Count how many lines in the items below contain the string "computer", and give only that number.

# start of STORED ROWS

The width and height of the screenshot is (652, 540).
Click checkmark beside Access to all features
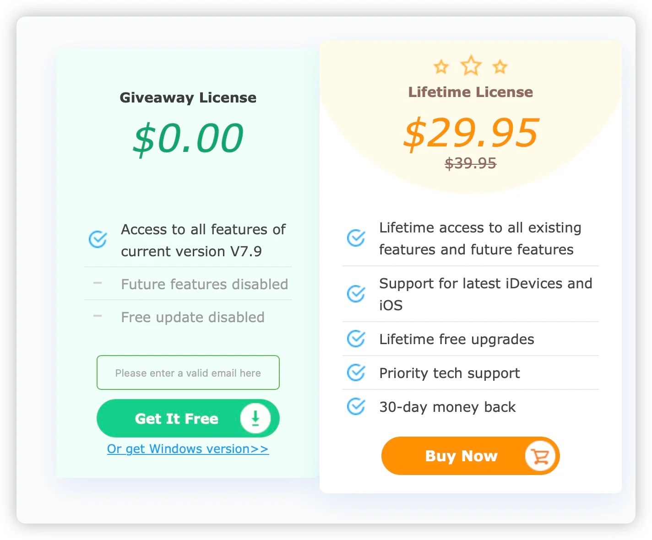(x=98, y=239)
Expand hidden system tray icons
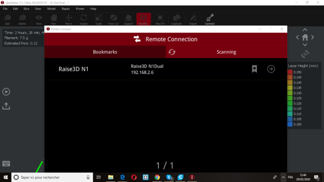Screen dimensions: 324x182 [x=283, y=177]
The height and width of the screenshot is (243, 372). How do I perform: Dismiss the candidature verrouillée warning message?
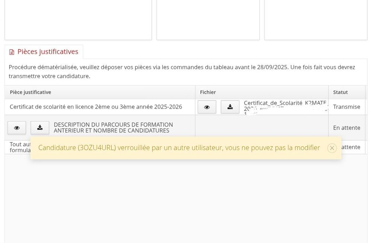[x=332, y=148]
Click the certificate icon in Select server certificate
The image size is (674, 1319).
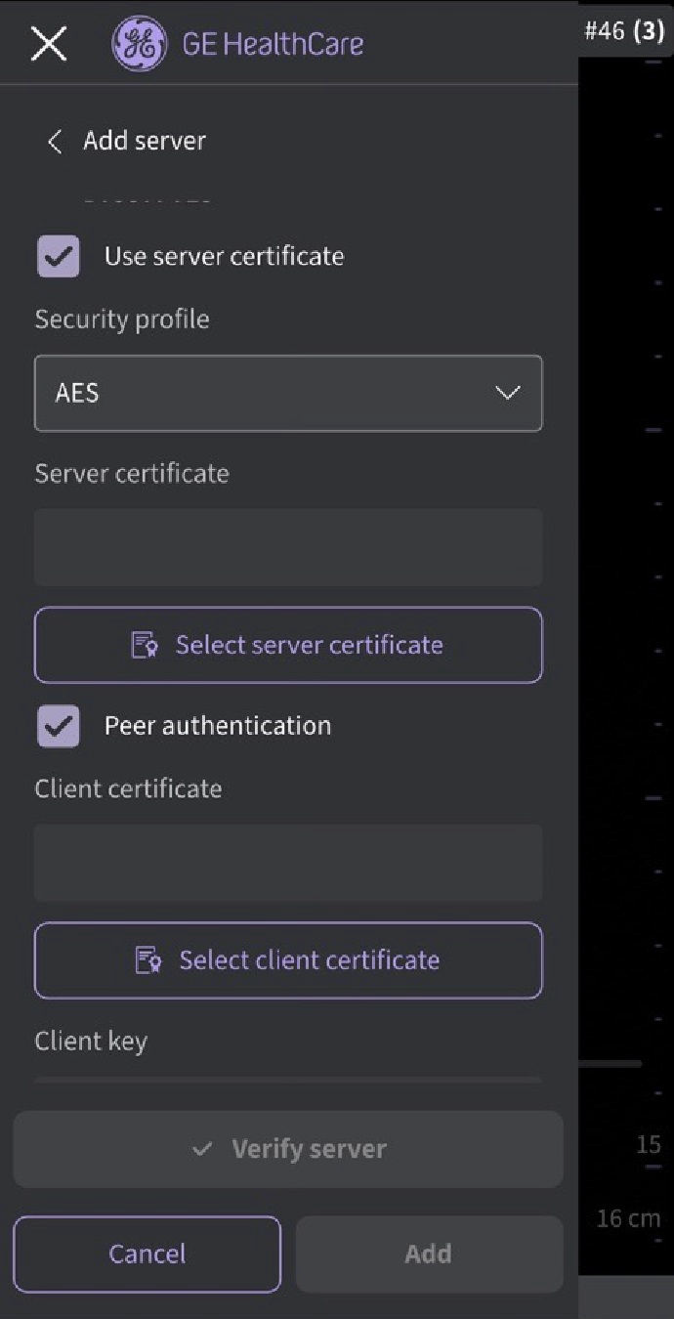point(145,645)
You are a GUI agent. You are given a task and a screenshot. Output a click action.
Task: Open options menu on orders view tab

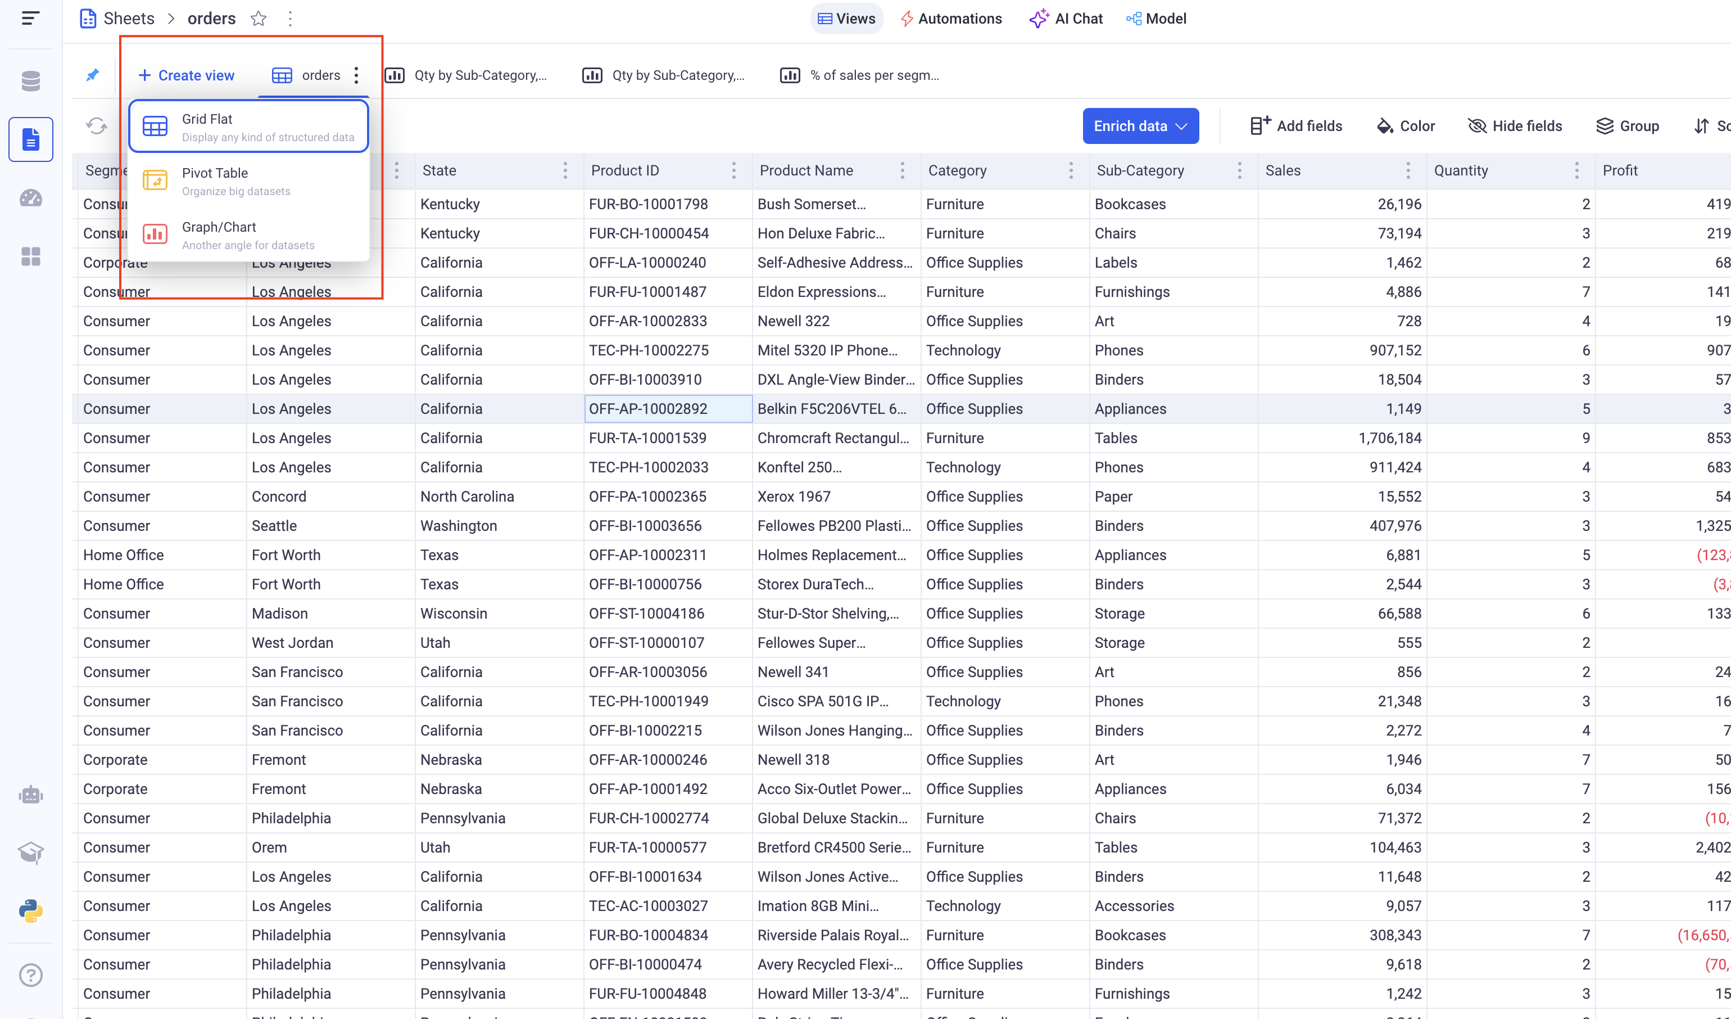357,75
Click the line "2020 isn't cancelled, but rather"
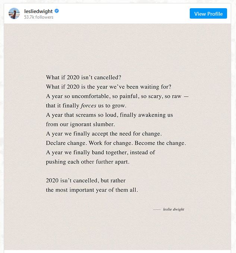This screenshot has height=253, width=236. click(85, 181)
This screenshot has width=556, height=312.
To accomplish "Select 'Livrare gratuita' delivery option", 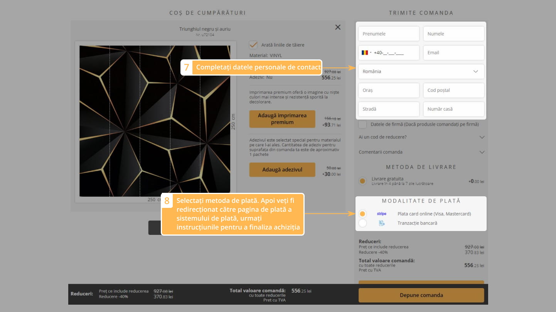I will (x=362, y=181).
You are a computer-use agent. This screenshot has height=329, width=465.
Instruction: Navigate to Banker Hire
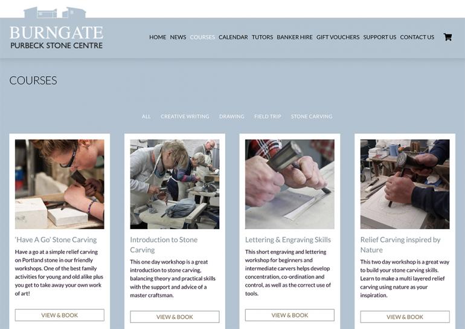pos(295,37)
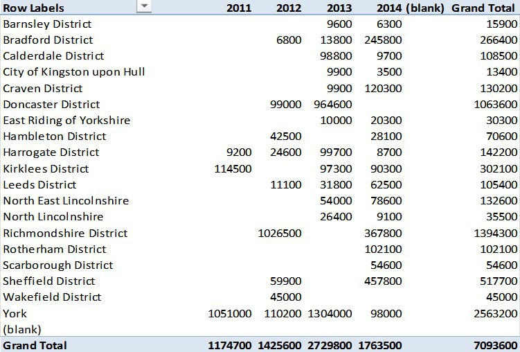Select the 2013 column header
Screen dimensions: 520x352
339,8
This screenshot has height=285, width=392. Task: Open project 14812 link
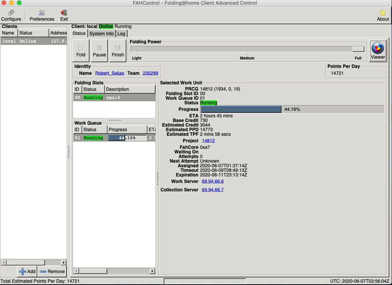point(208,141)
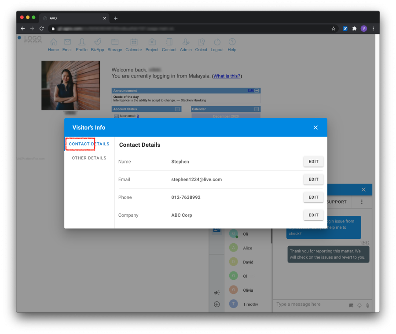
Task: Select the BizApp icon in the top navigation
Action: (97, 44)
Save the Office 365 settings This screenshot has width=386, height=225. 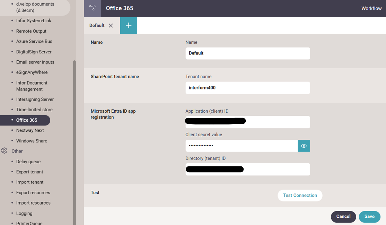(369, 217)
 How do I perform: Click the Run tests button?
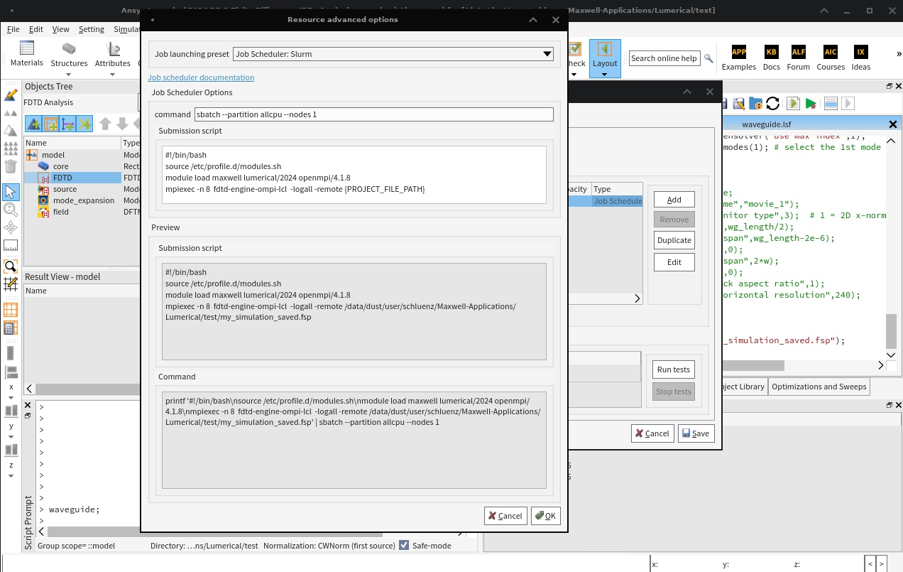673,369
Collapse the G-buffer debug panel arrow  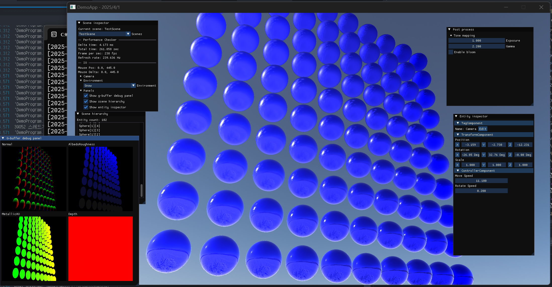[x=3, y=138]
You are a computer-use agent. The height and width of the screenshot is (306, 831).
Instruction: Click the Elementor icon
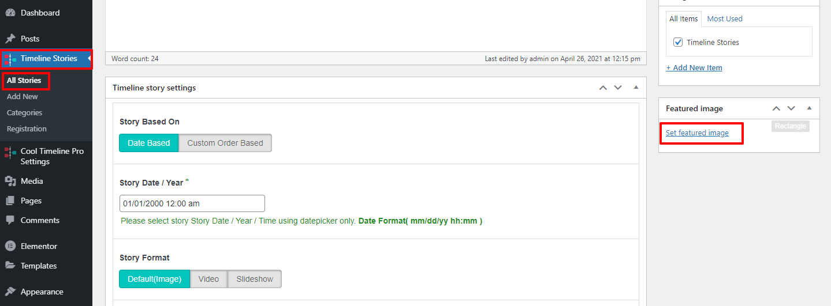pyautogui.click(x=10, y=246)
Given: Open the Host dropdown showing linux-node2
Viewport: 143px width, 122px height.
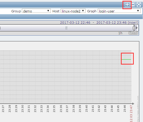Looking at the screenshot, I should click(73, 11).
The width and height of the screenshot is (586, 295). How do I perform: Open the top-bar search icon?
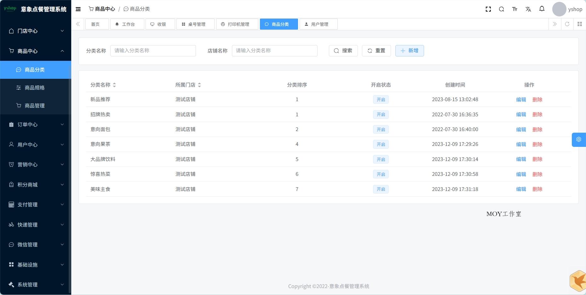[501, 9]
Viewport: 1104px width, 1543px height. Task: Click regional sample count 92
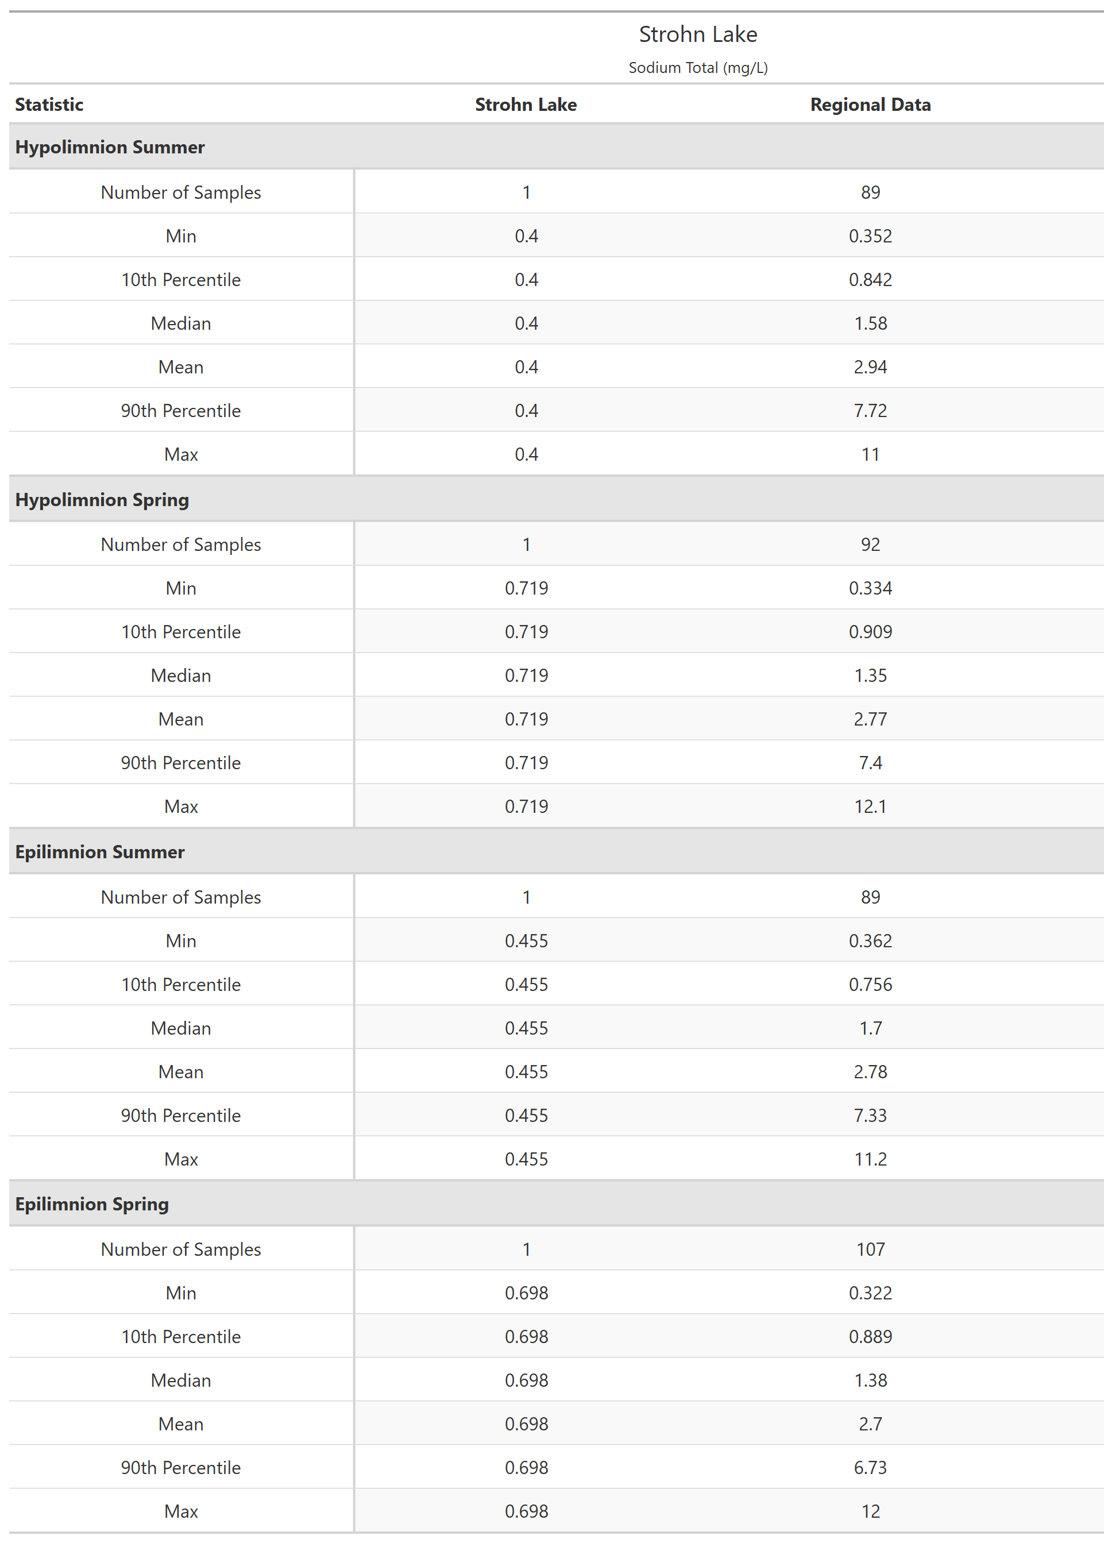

# end of STORED ROWS

### OUTPUT FOR THIS TASK
2